Records from a pointing dataset ->
╔══
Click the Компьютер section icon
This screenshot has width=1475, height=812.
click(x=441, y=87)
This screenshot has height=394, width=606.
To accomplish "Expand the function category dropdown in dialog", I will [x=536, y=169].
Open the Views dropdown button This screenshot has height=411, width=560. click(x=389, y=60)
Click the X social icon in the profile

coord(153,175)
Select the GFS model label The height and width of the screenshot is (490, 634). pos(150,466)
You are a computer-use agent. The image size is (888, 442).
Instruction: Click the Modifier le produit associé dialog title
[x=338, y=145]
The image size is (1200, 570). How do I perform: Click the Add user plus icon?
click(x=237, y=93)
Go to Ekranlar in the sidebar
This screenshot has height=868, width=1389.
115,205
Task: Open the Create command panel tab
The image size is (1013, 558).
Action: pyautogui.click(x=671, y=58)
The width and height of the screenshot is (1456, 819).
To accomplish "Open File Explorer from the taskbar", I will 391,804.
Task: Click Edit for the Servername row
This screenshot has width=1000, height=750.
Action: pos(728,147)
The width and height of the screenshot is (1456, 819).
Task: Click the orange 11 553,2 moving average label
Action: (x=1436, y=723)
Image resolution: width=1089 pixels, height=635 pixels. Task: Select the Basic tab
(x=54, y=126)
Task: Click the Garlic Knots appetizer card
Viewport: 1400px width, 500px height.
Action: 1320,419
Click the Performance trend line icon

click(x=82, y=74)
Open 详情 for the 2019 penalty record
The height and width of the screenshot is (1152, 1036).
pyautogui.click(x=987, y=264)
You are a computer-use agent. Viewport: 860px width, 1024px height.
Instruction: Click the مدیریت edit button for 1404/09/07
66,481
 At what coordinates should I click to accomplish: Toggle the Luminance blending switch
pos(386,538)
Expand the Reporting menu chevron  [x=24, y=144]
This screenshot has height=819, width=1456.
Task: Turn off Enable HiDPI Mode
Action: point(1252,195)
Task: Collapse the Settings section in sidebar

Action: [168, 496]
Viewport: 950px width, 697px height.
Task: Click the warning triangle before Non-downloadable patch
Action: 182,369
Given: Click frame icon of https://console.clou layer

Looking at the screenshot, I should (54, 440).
╚══
Written exercise ->
Filter the records above, keeping only the lines that contain the string "screenshot". Copy each of those lines in full.

Solution to the problem ->
This screenshot has width=1475, height=812.
This screenshot has height=394, width=606.
Open the Views dropdown button This screenshot has height=411, width=560. click(x=389, y=60)
Select the GFS model label The height and width of the screenshot is (490, 634). pos(150,466)
This screenshot has height=868, width=1389.
The width and height of the screenshot is (1456, 819).
This screenshot has width=1000, height=750.
The width and height of the screenshot is (1456, 819).
The height and width of the screenshot is (1152, 1036).
This screenshot has height=819, width=1456.
Looking at the screenshot, I should (54, 440).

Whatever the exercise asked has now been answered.